After Padcev combo’s major triumph, Merck’s Keytruda delivers partial win in bladder cancer

The combination of Merck's Keytruda and Pfizer and Astellas' Padcev recently made waves in bladder cancer—and the broader oncology world—by delivering a massive life-extension benefit against chemotherapy. Now, Merck can claim another positive readout for Keytruda in bladder cancer, although this one is short of a home run.

This time, Keytruda showed its benefit when used after surgery in high-risk patients with localized muscle-invasive bladder cancer and locally advanced bladder cancer. The PD-1 inhibitor pared down the risk of disease recurrence or death by 31% compared with observation in the phase 3 AMBASSADOR trial, which was organized by the National Cancer Institute.
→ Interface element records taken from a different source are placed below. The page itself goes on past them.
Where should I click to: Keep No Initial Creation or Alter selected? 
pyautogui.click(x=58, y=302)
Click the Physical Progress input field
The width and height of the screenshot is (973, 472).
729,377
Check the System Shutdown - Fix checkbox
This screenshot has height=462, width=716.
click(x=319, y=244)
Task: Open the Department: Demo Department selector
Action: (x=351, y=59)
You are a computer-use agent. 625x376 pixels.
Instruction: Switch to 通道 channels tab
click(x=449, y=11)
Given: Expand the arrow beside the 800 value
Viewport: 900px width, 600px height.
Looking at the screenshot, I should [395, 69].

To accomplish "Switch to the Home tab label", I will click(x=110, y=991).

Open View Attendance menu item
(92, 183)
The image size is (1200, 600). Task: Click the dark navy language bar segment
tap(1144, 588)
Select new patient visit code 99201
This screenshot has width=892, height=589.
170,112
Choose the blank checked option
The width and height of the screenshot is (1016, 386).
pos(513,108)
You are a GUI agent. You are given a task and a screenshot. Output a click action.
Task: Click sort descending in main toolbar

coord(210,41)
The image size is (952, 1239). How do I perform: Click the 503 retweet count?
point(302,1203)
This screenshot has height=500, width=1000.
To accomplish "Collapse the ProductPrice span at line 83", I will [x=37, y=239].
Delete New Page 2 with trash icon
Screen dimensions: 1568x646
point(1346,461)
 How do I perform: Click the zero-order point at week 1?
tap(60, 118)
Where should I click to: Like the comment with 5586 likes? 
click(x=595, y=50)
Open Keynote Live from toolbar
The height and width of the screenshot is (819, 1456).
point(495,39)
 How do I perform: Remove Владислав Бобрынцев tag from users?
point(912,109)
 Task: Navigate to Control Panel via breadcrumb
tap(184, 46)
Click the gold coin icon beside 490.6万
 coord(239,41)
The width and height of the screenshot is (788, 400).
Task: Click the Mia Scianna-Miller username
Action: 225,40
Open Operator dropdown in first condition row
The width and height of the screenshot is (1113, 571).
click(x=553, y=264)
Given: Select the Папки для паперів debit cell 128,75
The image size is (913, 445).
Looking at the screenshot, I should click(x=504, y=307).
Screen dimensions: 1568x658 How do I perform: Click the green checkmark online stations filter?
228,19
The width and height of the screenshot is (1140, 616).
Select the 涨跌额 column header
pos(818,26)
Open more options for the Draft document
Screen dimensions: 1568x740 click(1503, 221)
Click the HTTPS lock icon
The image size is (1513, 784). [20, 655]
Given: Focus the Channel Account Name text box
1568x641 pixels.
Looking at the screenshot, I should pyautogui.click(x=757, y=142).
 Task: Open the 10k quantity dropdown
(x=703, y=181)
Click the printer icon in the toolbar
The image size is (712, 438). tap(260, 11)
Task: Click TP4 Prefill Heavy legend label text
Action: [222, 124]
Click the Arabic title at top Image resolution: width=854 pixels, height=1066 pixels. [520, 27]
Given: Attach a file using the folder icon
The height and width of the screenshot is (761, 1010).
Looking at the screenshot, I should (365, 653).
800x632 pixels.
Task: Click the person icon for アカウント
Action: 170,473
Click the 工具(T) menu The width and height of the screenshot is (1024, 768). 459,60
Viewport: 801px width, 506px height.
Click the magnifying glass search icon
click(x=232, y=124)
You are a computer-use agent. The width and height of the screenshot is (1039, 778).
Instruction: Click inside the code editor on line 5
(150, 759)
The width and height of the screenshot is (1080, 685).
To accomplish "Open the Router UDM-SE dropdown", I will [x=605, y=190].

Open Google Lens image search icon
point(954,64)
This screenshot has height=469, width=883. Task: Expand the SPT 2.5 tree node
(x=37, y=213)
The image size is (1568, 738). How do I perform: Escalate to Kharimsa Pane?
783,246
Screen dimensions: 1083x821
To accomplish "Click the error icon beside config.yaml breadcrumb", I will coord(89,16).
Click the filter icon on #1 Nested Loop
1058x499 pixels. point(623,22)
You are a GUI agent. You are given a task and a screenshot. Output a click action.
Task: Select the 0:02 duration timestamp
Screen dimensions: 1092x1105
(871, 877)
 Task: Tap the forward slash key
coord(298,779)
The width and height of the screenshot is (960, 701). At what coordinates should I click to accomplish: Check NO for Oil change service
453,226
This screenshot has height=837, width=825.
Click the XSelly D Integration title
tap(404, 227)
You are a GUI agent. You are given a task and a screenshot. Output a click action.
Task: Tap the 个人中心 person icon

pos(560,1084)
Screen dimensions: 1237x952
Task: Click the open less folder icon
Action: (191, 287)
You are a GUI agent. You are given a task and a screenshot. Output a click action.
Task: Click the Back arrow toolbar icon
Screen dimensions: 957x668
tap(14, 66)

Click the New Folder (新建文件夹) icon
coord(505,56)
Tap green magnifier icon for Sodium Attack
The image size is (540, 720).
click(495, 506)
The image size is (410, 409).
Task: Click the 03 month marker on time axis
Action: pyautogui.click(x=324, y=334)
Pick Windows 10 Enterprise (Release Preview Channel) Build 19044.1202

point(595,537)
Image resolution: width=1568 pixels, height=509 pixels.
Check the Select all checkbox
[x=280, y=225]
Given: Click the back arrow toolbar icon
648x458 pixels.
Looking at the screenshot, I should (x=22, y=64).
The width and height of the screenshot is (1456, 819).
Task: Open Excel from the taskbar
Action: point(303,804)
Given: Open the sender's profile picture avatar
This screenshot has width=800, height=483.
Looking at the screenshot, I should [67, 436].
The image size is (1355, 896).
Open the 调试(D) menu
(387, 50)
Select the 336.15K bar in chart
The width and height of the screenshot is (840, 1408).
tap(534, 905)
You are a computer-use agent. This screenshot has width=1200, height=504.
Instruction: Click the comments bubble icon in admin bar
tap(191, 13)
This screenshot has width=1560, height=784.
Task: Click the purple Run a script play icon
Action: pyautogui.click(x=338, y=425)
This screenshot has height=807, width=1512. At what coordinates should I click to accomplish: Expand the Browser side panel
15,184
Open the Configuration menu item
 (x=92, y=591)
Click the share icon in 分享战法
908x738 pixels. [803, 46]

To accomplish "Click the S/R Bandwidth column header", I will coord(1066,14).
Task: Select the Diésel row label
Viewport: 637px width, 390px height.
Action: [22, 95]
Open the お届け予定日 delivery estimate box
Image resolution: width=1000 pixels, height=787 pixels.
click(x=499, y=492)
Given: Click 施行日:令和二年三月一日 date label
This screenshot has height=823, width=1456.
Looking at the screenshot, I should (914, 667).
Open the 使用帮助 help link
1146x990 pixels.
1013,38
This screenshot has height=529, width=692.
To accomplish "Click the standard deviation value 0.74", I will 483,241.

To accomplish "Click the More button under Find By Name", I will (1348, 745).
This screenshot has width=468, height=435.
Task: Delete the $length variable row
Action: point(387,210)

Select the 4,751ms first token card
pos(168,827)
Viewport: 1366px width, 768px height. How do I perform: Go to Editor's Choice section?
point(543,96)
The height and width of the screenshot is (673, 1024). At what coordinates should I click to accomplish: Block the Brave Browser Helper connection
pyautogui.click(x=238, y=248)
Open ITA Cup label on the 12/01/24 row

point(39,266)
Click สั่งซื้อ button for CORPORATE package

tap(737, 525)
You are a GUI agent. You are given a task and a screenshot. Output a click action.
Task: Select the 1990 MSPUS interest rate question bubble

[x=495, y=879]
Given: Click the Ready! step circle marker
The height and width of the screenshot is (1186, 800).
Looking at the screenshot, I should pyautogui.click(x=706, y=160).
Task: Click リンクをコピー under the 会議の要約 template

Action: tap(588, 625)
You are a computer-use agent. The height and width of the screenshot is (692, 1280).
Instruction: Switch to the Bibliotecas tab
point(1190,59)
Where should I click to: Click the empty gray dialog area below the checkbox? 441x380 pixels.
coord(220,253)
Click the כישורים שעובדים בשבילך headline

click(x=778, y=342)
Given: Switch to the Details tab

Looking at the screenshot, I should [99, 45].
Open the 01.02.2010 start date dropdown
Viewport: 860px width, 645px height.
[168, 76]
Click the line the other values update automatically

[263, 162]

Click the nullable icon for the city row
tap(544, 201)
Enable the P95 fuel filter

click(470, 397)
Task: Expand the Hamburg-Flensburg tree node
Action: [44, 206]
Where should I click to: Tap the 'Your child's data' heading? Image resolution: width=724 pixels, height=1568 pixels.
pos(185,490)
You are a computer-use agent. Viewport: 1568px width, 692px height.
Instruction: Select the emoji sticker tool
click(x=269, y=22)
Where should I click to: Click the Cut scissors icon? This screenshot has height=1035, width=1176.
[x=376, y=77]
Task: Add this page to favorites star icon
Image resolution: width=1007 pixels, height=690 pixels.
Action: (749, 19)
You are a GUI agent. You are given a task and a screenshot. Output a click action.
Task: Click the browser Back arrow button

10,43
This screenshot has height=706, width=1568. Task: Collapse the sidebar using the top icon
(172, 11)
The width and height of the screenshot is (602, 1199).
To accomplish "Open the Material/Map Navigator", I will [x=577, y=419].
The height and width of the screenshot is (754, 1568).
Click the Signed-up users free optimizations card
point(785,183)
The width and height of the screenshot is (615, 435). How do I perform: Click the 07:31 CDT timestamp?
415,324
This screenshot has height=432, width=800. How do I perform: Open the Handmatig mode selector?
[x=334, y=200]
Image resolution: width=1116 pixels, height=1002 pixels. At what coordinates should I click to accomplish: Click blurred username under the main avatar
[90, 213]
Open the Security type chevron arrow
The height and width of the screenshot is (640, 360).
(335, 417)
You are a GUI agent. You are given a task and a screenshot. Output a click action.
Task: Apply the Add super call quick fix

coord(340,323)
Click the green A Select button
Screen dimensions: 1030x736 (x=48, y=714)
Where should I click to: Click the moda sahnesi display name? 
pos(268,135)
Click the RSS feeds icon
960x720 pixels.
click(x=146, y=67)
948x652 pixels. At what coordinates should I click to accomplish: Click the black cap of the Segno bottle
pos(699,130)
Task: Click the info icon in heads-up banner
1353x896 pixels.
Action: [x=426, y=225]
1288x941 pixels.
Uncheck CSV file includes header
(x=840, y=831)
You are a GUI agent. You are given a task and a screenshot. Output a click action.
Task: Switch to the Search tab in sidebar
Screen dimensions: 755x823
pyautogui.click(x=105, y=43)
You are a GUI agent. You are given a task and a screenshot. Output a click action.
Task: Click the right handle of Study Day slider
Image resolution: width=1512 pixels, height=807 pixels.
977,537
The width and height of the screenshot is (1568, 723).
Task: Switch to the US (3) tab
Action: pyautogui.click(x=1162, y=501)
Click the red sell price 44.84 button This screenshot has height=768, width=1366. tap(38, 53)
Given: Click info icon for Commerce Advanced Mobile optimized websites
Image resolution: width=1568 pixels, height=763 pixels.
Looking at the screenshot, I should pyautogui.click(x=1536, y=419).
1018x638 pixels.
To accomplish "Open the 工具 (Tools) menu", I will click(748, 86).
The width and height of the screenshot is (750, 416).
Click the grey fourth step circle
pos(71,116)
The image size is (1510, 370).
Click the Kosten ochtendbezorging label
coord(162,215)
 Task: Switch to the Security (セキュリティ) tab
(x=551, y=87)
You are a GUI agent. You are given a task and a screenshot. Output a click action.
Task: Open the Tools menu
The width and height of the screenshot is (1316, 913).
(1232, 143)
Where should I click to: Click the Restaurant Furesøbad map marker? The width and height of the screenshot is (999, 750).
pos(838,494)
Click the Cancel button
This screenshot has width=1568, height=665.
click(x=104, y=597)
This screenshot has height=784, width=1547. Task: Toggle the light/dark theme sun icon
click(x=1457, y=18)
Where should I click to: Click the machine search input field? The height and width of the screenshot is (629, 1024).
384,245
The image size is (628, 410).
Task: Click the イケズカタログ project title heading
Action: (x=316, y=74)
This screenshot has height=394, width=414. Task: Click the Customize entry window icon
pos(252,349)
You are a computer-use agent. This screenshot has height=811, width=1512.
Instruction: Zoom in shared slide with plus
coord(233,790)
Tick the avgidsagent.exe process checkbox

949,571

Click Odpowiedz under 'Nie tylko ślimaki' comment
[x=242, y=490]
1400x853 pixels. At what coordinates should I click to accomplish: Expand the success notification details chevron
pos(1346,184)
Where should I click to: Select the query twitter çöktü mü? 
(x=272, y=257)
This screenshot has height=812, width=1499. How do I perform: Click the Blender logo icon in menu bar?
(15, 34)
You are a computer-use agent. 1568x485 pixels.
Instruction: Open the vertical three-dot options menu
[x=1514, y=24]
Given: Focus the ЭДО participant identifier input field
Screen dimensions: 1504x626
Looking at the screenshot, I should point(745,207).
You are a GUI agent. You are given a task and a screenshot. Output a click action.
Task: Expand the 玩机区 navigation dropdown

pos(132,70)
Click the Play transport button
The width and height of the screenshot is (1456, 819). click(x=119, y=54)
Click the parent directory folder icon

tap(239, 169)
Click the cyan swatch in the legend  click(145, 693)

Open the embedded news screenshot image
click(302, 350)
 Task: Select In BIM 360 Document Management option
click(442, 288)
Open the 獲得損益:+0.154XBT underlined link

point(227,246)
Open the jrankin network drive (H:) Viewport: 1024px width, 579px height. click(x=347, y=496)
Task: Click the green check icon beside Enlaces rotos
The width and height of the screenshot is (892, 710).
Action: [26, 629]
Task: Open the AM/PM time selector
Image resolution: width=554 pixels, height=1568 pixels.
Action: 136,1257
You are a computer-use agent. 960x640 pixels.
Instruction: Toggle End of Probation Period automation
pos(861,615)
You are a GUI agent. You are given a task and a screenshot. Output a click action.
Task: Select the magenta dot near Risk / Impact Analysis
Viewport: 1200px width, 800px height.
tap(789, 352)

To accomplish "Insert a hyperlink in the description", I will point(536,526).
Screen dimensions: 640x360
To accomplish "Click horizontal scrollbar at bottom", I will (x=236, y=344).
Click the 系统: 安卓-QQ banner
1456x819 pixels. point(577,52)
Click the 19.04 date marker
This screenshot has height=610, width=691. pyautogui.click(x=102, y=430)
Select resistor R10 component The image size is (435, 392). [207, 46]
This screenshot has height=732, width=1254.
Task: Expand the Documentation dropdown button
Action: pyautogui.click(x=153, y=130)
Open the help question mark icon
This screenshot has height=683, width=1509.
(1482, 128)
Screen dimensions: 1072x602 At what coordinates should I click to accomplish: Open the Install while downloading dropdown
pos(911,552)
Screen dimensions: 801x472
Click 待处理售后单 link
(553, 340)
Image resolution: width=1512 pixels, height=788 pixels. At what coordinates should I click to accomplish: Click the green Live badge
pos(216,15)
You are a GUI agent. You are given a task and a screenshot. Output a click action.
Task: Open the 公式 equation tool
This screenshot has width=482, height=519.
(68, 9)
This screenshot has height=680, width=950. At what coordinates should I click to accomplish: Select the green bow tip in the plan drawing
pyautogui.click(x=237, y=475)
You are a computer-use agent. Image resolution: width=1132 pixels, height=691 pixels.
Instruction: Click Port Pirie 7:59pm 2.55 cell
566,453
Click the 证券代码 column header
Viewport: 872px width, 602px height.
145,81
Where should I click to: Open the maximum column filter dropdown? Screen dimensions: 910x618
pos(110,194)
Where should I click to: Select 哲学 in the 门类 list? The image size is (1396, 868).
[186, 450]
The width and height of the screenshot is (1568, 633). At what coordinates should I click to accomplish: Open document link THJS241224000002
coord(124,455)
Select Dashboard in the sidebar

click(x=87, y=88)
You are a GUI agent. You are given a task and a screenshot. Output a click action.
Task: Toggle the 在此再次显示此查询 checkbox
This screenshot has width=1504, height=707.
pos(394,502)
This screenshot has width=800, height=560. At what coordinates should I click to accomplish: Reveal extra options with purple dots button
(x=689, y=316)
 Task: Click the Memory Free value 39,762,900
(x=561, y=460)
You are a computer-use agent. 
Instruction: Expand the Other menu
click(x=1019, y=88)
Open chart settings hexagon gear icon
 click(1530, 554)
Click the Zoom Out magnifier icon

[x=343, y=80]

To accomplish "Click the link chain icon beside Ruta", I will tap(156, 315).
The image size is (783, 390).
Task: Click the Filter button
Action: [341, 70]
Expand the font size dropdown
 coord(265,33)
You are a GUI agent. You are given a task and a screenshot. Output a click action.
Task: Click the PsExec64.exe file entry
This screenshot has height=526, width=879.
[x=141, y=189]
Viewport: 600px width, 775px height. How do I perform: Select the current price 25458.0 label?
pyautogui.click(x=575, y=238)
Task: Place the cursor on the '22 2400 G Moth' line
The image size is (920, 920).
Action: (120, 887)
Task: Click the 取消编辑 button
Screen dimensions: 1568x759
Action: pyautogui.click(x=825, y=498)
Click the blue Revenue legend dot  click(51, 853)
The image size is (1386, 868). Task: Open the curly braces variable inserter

Keytruda more than doubled the median time that patients were alive and disease-free to 29 months, compared with the control arm’s 14 months. The data are being presented at the 2024 American Society of Clinical Oncology Genitourinary Cancers Symposium.

If the AMBASSADOR results eventually lead to an FDA approval, Keytruda would be able to cover an even broader spectrum of bladder cancer patients. In 2020, the drug won a go-ahead to treat certain patients with non-muscle invasive bladder cancer. More recently, the FDA endorsed the drug—alongside Padcev—as a first-line treatment for advanced bladder cancer.

But unlike the Padcev combo approval, which was backed by a 53% reduction in the risk of death versus chemotherapy, Keytruda can’t yet claim an overall survival win in AMBASSADOR.

At an interim analysis, Keytruda showed no benefit toward prolonging patients’ lives. The risk of death marginally favored Keytruda by 2%, but patients who took the PD-1 drug were alive for a median 50.9 months, which was worse than the 55.8 months for their counterparts in the control group.

Overall survival data remained immature, Marjorie Green, M.D., head of oncology global clinical development at Merck Research Laboratories, told Fierce Pharma. The current overall survival readout counts 257 deaths, and the final analysis will be triggered at about 320 deaths, she said. Disease-free survival and overall survival are dual primary endpoints of the AMBASSADOR trial.

Some factors may have put Keytruda at a disadvantage, Green noted. A higher percentage of patients in the control group dropped out mid-study compared with the Keytruda arm. The rates were 27.2% and 17.4%, respectively.  

Green declined to comment on Merck’s regulatory plan because it’s confidential. Still, she argued that the disease-free survival data represent an important clinical endpoint, and that Keytruda holds a potential to be a new adjuvant therapy option for patients with earlier stages of resectable muscle-invasive bladder cancer.

Keytruda’s disease-free survival benefit looks consistent across patient subgroups. In patients who had or hadn’t received presurgical neoadjuvant therapy, Keytruda’s improvements were nearly identical. In patients whose tumors expressed PD-L1, Keytruda reduced the risk of recurrence or death by 23%, and in PD-L1-negative disease, the improvement was 39%.

Despite radical surgery, up to half of patients with muscle-invasive bladder cancer still experience high rates of cancer recurrence, Andrea Apolo, M.D., a principal investigator at the Center for Cancer Research of the National Cancer Institute, said in a statement. The current data show the promise of using Keytruda after surgery for certain high-risk patients with persistent muscle-invasive or locally advanced urothelial carcinoma, she said.

Keytruda has enjoyed much fanfare in bladder cancer following the high-profile success of its combination with the antibody-drug conjugate Padcev in previously untreated advanced patients. The Keynote-905 trial, also coded EV303, is now testing the same Keytruda-Padcev pairing—or Keytruda alone—for use both before and after surgery in patients who are ineligible for cisplatin or decline cisplatin with muscle-invasive bladder cancer. Separately, Keynote-866 is adding perioperative Keytruda to neoadjuvant chemo in cisplatin-eligible disease.

Editor's Note: The story now includes the most up to date patient withdrawal rates in the AMBASSADOR trial.